The authors then apply the formalism to concrete lattice‑gas models. For the symmetric simple exclusion process (SSEP), they consider random measurements of local occupation. The measurement outcomes act as “impurities” that constrain possible particle trajectories, but because the outcomes are drawn from the evolving state, one‑replica quantities such as the average current remain unchanged. In contrast, two‑replica quantities like the variance of the total particle number are strongly suppressed once the monitoring rate exceeds γc, signalling a sharpening transition.

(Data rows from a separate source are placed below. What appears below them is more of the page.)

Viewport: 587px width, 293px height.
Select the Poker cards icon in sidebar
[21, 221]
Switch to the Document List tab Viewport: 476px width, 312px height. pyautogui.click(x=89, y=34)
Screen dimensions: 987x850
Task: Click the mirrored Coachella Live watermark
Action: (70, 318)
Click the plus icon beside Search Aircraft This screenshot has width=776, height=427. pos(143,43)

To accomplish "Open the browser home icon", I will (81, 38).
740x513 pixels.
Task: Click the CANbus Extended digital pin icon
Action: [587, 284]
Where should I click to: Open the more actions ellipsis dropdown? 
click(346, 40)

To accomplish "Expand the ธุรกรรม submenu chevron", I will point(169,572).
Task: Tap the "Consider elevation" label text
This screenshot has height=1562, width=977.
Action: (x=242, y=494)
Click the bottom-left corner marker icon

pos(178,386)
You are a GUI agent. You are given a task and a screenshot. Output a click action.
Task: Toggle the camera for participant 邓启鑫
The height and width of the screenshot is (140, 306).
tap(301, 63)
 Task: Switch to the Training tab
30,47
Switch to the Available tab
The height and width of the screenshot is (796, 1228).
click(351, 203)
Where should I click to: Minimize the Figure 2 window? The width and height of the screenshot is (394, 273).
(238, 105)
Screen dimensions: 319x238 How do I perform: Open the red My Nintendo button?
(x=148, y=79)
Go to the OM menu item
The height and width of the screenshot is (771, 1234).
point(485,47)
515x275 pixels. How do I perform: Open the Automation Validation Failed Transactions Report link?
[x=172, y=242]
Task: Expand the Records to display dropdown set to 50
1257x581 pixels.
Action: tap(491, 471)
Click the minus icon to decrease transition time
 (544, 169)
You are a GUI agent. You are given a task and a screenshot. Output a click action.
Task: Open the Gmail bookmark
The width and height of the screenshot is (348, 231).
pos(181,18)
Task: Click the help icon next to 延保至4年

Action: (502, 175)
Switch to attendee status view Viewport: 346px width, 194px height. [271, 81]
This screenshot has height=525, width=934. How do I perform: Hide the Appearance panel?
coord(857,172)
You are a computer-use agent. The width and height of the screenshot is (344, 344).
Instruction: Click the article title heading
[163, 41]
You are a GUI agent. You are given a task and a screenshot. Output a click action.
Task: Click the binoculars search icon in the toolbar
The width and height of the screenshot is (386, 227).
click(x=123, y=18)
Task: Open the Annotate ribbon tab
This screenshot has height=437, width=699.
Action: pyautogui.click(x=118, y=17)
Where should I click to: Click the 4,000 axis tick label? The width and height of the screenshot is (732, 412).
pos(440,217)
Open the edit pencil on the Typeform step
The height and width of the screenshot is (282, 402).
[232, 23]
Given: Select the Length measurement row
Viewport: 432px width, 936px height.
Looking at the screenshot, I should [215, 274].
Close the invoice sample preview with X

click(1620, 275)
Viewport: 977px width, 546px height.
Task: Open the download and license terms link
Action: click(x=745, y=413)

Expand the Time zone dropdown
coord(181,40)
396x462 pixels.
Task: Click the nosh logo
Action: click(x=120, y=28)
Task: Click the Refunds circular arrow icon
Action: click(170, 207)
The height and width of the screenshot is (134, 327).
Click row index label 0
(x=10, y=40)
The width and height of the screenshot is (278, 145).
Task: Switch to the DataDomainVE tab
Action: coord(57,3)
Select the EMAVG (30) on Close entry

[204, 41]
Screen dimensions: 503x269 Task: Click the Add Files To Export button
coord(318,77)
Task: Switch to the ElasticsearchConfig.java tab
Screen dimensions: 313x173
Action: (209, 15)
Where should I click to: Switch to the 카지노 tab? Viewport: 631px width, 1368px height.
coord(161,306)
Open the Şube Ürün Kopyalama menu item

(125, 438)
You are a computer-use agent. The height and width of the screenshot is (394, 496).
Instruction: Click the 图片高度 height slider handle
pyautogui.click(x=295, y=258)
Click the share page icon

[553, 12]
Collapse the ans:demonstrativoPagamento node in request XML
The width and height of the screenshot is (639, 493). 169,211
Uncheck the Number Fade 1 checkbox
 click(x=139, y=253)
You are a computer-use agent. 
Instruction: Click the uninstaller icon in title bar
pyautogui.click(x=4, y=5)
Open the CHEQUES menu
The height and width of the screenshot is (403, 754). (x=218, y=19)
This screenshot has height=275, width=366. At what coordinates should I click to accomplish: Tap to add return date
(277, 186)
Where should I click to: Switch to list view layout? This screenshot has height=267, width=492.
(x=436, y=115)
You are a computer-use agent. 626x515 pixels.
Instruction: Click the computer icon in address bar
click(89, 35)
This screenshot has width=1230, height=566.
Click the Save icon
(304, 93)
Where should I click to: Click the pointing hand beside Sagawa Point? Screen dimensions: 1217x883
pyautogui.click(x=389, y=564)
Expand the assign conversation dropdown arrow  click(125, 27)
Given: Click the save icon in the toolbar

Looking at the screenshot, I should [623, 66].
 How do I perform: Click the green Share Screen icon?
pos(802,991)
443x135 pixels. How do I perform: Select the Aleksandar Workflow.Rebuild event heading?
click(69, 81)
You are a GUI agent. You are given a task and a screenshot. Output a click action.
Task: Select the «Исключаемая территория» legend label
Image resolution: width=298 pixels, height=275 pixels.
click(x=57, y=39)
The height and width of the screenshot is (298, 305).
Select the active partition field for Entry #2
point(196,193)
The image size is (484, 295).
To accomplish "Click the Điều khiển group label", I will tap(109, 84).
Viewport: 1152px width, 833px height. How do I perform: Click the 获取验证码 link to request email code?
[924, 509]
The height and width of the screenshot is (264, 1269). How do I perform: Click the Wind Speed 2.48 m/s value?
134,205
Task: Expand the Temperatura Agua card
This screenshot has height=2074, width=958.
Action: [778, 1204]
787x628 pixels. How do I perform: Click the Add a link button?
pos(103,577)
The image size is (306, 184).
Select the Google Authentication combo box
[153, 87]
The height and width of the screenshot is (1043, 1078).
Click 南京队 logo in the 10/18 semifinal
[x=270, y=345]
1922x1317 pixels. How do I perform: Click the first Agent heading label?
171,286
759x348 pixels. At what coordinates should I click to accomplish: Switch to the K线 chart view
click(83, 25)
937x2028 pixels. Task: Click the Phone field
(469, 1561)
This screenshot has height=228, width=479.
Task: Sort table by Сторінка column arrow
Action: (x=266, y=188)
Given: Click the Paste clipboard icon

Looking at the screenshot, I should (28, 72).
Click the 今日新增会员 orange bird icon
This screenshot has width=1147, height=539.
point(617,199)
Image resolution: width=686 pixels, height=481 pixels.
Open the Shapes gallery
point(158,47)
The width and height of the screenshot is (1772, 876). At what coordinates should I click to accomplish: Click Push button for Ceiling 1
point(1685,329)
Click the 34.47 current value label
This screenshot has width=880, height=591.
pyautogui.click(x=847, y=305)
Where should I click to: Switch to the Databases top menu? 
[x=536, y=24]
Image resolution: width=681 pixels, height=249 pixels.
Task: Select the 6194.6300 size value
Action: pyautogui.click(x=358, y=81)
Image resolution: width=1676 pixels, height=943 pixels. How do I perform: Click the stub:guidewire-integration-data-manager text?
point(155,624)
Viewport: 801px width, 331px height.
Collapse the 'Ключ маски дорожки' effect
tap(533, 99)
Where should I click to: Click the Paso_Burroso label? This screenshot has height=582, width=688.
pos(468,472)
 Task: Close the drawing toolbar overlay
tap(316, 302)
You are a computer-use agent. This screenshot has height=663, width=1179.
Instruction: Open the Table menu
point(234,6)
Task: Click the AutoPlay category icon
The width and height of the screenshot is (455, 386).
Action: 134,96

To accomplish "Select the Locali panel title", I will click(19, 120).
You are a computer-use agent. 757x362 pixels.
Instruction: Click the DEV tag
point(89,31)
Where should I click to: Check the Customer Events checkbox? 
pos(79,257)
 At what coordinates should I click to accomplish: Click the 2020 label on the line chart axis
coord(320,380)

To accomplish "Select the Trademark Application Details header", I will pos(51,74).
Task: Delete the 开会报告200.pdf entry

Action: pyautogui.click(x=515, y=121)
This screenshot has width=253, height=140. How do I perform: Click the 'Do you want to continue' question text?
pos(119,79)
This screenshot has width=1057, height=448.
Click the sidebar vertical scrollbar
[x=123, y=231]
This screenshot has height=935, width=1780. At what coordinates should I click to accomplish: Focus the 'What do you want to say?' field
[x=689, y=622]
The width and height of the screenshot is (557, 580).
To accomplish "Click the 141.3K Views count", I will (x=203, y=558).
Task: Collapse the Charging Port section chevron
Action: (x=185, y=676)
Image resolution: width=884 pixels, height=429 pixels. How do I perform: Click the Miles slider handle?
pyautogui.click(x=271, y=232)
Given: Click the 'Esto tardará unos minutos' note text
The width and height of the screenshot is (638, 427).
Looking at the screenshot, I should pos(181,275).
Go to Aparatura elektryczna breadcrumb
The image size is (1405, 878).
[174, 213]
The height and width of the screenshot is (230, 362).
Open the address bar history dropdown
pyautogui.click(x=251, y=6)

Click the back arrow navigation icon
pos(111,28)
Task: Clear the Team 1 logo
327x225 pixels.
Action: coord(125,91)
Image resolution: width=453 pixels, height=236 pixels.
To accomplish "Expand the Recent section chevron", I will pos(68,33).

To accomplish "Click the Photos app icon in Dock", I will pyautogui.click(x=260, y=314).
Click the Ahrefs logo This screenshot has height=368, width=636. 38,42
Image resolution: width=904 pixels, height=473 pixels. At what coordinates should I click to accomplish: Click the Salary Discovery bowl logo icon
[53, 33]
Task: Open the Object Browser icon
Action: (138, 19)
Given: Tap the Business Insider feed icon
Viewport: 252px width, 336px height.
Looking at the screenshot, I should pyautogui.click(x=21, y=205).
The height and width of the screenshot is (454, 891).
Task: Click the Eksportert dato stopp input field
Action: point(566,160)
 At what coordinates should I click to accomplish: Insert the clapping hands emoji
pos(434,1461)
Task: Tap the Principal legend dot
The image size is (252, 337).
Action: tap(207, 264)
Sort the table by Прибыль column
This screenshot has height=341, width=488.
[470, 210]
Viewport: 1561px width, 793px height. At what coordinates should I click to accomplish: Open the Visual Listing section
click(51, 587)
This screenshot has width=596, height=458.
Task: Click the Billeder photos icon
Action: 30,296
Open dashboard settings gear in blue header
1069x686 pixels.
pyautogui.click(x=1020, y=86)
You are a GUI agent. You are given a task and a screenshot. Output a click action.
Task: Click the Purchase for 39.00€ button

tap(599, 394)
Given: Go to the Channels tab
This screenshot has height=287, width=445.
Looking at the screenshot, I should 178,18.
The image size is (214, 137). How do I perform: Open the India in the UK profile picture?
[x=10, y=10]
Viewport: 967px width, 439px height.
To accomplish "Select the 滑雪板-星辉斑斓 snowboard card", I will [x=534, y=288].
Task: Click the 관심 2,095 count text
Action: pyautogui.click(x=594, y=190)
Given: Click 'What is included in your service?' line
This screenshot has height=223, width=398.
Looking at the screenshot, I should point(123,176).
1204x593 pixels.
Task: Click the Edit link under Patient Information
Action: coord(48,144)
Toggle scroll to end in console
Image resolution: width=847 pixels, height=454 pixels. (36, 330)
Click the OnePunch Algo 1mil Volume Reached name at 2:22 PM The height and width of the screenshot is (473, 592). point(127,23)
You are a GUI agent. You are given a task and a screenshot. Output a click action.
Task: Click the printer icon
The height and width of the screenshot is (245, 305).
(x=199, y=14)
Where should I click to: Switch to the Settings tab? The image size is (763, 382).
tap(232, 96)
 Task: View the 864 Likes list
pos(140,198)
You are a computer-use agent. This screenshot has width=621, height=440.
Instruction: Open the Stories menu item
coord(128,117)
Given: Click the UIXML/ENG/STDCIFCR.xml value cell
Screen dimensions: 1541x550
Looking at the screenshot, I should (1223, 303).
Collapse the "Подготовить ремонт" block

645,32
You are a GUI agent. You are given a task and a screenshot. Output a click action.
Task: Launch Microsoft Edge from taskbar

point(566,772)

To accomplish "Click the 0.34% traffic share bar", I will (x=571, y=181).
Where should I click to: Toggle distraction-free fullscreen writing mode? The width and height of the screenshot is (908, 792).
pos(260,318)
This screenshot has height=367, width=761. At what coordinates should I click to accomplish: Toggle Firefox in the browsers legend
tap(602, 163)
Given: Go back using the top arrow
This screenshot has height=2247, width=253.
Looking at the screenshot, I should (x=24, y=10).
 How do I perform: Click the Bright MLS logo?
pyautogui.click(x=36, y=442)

Next they study the asymmetric simple exclusion process (ASEP), which in the unmonitored limit belongs to the Kardar‑Parisi‑Zhang (KPZ) universality class with dynamical exponent z≈3/2. Remarkably, any non‑zero monitoring eliminates the non‑linear replica couplings, causing both SSEP and ASEP to flow to the same relativistic fixed point with z=1. Thus transport properties (e.g., average current) are unchanged, but the conditional trajectory ensemble is dramatically reorganized. This demonstrates a “monitoring‑induced universality” that overrides the underlying non‑equilibrium universality class.

The paper finally addresses systems with non‑Abelian symmetries (e.g., SU(2) spin conservation). Monitoring a component of the spin density is a relevant perturbation that destabilizes the Gaussian fixed point of the unmonitored theory. Numerical renormalization‑group calculations and a mean‑field scaling analysis reveal a new strongly‑coupled fixed point with a dynamical exponent 1<z<2. Correlation functions of the monitored spin current exhibit anomalous power‑law decay distinct from both diffusive and KPZ behavior, indicating a genuinely new universality class induced by measurement.

In addition to dynamical properties, the authors compute information‑theoretic diagnostics directly from the replicated action. The Shannon entropy of the measurement record, S = −∑ₘP(m)logP(m), shows a sharp change across the sharpening transition, quantifying how efficiently the measurement stream extracts the global charge information.

Overall, the work provides a unified hydrodynamic description of measurement‑induced phenomena in classical stochastic systems, reproduces known quantum measurement‑induced phase transitions in a purely classical setting, uncovers emergent relativistic invariance under monitoring, and discovers a novel strong‑coupling fixed point for non‑Abelian symmetries. By linking statistical physics, non‑equilibrium dynamics, and information theory, it opens new avenues for studying learnability and inference in many‑body systems subject to continuous observation.